• WHAT YOU WILL DO
Copy out the listing beneath, missing nothing.
■ ■ ■ ■ ■
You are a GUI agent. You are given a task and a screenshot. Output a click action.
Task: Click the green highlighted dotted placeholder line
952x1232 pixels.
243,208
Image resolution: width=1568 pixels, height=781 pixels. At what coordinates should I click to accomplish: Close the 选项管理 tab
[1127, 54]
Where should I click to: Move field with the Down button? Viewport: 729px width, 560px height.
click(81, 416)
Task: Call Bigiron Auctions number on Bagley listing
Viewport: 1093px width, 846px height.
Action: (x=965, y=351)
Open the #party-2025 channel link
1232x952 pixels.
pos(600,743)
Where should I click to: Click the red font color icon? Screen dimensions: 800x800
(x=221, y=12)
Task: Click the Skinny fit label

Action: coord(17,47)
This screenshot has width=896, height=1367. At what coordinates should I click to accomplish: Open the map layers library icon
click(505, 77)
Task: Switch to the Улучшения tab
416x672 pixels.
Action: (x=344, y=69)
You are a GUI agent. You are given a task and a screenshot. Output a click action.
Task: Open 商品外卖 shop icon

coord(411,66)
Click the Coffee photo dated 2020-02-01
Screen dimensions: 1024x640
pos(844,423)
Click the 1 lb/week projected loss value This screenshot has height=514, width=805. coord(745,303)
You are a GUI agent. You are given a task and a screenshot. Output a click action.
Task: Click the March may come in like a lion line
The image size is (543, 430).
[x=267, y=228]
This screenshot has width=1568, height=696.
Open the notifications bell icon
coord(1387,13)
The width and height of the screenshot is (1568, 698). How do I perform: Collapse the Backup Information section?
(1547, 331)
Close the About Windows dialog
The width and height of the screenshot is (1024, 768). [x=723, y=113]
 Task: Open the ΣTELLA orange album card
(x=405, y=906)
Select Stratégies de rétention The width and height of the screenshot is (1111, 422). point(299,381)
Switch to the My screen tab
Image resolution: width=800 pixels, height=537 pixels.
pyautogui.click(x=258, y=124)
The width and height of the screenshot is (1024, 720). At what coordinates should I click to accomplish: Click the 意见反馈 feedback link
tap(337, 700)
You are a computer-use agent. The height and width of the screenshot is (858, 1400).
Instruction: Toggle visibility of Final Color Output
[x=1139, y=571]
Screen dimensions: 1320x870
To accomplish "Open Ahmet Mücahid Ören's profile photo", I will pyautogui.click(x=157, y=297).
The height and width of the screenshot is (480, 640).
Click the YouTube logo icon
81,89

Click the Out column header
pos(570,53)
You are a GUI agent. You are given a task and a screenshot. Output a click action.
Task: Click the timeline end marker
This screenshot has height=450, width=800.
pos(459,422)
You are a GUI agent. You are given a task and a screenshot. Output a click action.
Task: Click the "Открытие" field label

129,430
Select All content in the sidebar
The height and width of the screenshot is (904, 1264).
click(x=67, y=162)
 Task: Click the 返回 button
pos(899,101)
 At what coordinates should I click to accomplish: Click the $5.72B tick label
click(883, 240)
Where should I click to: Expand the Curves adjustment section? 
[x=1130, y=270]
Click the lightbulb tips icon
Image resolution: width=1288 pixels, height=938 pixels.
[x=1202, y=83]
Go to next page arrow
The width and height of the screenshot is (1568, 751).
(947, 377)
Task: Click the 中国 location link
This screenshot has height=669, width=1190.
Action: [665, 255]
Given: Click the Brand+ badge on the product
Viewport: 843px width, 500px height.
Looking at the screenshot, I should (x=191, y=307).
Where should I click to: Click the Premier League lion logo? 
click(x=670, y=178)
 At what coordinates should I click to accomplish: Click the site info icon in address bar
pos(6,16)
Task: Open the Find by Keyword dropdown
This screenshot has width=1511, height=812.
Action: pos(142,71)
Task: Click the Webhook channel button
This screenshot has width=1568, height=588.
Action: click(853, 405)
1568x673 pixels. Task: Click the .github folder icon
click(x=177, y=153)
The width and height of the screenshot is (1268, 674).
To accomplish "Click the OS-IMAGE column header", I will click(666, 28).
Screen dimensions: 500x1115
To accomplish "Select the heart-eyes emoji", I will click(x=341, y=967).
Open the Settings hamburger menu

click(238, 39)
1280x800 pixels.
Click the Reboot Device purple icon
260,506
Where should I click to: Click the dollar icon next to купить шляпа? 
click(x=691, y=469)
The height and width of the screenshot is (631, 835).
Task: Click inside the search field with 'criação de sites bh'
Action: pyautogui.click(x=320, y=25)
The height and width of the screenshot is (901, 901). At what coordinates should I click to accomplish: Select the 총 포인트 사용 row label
■ ■ ■ ■ ■
• SOLUTION FOR THIS TASK
You are a GUI agent. You are given a task and a screenshot. Output a click action.
Task: Click the green highlighted dotted placeholder line
952x1232 pixels.
243,208
Image resolution: width=1568 pixels, height=781 pixels. At what coordinates should I click to accomplish: Close the 选项管理 tab
[1127, 54]
Where should I click to: Move field with the Down button? Viewport: 729px width, 560px height.
click(81, 416)
Task: Call Bigiron Auctions number on Bagley listing
Viewport: 1093px width, 846px height.
Action: (x=965, y=351)
Open the #party-2025 channel link
1232x952 pixels.
pos(600,743)
Where should I click to: Click the red font color icon? Screen dimensions: 800x800
(x=221, y=12)
Task: Click the Skinny fit label

Action: coord(17,47)
This screenshot has width=896, height=1367. At what coordinates should I click to accomplish: Open the map layers library icon
click(505, 77)
Task: Switch to the Улучшения tab
416x672 pixels.
Action: (x=344, y=69)
You are a GUI agent. You are given a task and a screenshot. Output a click action.
Task: Open 商品外卖 shop icon

coord(411,66)
Click the Coffee photo dated 2020-02-01
Screen dimensions: 1024x640
pos(844,423)
Click the 1 lb/week projected loss value This screenshot has height=514, width=805. coord(745,303)
You are a GUI agent. You are given a task and a screenshot. Output a click action.
Task: Click the March may come in like a lion line
The image size is (543, 430).
[x=267, y=228]
This screenshot has width=1568, height=696.
Open the notifications bell icon
coord(1387,13)
The width and height of the screenshot is (1568, 698). How do I perform: Collapse the Backup Information section?
(1547, 331)
Close the About Windows dialog
The width and height of the screenshot is (1024, 768). [x=723, y=113]
 Task: Open the ΣTELLA orange album card
(x=405, y=906)
Select Stratégies de rétention The width and height of the screenshot is (1111, 422). point(299,381)
Switch to the My screen tab
Image resolution: width=800 pixels, height=537 pixels.
pyautogui.click(x=258, y=124)
The width and height of the screenshot is (1024, 720). At what coordinates should I click to accomplish: Click the 意见反馈 feedback link
tap(337, 700)
You are a computer-use agent. The height and width of the screenshot is (858, 1400).
Instruction: Toggle visibility of Final Color Output
[x=1139, y=571]
Screen dimensions: 1320x870
To accomplish "Open Ahmet Mücahid Ören's profile photo", I will pyautogui.click(x=157, y=297).
The height and width of the screenshot is (480, 640).
Click the YouTube logo icon
81,89

Click the Out column header
pos(570,53)
You are a GUI agent. You are given a task and a screenshot. Output a click action.
Task: Click the timeline end marker
This screenshot has height=450, width=800.
pos(459,422)
You are a GUI agent. You are given a task and a screenshot. Output a click action.
Task: Click the "Открытие" field label

129,430
Select All content in the sidebar
The height and width of the screenshot is (904, 1264).
click(x=67, y=162)
 Task: Click the 返回 button
pos(899,101)
 At what coordinates should I click to accomplish: Click the $5.72B tick label
click(883, 240)
Where should I click to: Expand the Curves adjustment section? 
[x=1130, y=270]
Click the lightbulb tips icon
Image resolution: width=1288 pixels, height=938 pixels.
[x=1202, y=83]
Go to next page arrow
The width and height of the screenshot is (1568, 751).
(947, 377)
Task: Click the 中国 location link
This screenshot has height=669, width=1190.
Action: [665, 255]
Given: Click the Brand+ badge on the product
Viewport: 843px width, 500px height.
Looking at the screenshot, I should (x=191, y=307).
Where should I click to: Click the Premier League lion logo? 
click(x=670, y=178)
 At what coordinates should I click to accomplish: Click the site info icon in address bar
pos(6,16)
Task: Open the Find by Keyword dropdown
This screenshot has width=1511, height=812.
Action: pos(142,71)
Task: Click the Webhook channel button
This screenshot has width=1568, height=588.
Action: click(853, 405)
1568x673 pixels. Task: Click the .github folder icon
click(x=177, y=153)
The width and height of the screenshot is (1268, 674).
To accomplish "Click the OS-IMAGE column header", I will click(666, 28).
Screen dimensions: 500x1115
To accomplish "Select the heart-eyes emoji", I will click(x=341, y=967).
Open the Settings hamburger menu

click(238, 39)
1280x800 pixels.
Click the Reboot Device purple icon
260,506
Where should I click to: Click the dollar icon next to купить шляпа? 
click(x=691, y=469)
The height and width of the screenshot is (631, 835).
Task: Click inside the search field with 'criação de sites bh'
Action: pyautogui.click(x=320, y=25)
The height and width of the screenshot is (901, 901). At what coordinates should I click to accomplish: Select the 총 포인트 사용 row label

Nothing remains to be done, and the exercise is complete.